Pendidikan: Kegelisahan Sepanjang zaman, demikianlah Shindunata memberikan judul dari beberapa artikel dari Basis yang di Editnya. Pendidikan memang menggelishkan itu yang saya tangkap dari realitas pendidikan yang kita jalani. Banyak hal yang menggelisahkan mulai dari persoalan biaya hingga problem-problem yang terjadi di ruang pendidikan formal itu sendiri.
Pendidikan formal bagi saya adalah sebuah penjara yang mengerikan. Pertanyaannya pasti muncul kenapa saya memilih harus menempuh itu atau mengapa kita mau bercapek-capek di sebuah “penjara” itu, Jawabannya karena beberapa alasan yang mungkin di tanamkan begitu kuat oleh orang tua kita dan lingkungan kita.

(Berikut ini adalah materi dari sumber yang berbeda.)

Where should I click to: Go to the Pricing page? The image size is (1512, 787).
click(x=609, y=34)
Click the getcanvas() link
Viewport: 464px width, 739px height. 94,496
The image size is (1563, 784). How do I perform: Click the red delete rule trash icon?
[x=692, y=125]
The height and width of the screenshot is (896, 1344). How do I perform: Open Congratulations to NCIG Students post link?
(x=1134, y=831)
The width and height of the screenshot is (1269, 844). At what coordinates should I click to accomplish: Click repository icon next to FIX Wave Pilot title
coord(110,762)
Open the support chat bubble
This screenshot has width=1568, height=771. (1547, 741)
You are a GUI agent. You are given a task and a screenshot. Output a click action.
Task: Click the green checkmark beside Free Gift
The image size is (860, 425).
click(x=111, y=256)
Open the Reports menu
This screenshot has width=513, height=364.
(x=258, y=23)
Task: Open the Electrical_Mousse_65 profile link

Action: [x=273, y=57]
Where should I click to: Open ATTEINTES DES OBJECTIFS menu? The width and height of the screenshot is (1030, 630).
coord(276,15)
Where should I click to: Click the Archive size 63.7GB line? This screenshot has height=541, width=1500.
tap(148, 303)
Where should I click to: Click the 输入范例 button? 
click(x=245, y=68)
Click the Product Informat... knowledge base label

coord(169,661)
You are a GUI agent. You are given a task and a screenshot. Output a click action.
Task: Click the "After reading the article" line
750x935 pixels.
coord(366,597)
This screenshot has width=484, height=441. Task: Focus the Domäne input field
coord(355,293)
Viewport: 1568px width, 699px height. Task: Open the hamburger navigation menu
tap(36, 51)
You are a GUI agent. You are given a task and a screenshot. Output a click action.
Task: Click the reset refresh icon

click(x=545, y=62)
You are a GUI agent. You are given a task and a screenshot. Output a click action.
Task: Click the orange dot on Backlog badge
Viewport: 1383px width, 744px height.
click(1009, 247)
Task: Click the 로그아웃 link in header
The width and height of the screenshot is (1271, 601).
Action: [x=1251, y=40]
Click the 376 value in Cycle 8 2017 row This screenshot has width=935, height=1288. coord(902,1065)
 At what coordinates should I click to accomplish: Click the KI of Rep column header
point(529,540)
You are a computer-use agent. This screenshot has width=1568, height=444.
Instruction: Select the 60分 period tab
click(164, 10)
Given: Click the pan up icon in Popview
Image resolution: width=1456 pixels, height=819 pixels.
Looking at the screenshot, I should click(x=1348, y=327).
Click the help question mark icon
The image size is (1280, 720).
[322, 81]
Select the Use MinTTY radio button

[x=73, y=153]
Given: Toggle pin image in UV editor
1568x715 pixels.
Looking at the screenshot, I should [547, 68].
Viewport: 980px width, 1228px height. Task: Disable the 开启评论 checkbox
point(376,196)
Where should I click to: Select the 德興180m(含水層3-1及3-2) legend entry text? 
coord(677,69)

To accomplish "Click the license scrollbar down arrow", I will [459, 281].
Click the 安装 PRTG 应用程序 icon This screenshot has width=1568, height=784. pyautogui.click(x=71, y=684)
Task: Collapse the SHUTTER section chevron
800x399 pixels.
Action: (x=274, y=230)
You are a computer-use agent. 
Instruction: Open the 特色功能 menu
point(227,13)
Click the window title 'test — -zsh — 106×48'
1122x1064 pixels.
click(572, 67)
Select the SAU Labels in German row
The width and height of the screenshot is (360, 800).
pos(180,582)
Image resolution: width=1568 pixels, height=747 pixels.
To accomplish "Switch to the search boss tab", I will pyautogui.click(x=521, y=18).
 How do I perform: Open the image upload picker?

Penghargaan masyarakat yang tinggi terhadap orang-orang yang bersekolah adalah salah satu alasannya. Klaim “bodoh” kepada yang tidak menempuh pendidikan masih ada di telinga kita. Alasan kedua adalah karena dengan melalui penjara tersebut kita di iming-imingi sebuah hadiah yang absurd. Pekerjaan bakal bagus, pendapatan bagus, pengetahuan bertambah, atau penghargaan masyarakat bertambah dan mungkin juga kalau melamar anaknya Si A bisa di terima, yang pada dasarnya bercorak materialisme.
Namun dari janji hadiah itu tidak selamanya benar dan terbukti. Gagalkah pendidikan dalam mewujudkan tujuannya. Menurut penilaian saya gagal dan sangat-sangat gagal. Corak materialisme dalam pendidikan kita itulah yang membuat pendidikan kita gagal. Cerdas Intelektual tidak di barengi dengan kecerdasan emosional dan spiritual membawa autput pendidikan ke dalam jurang krisis akhlak yang nyata yang membawa bangsa ini ke dalam keterpurukan yang dalam.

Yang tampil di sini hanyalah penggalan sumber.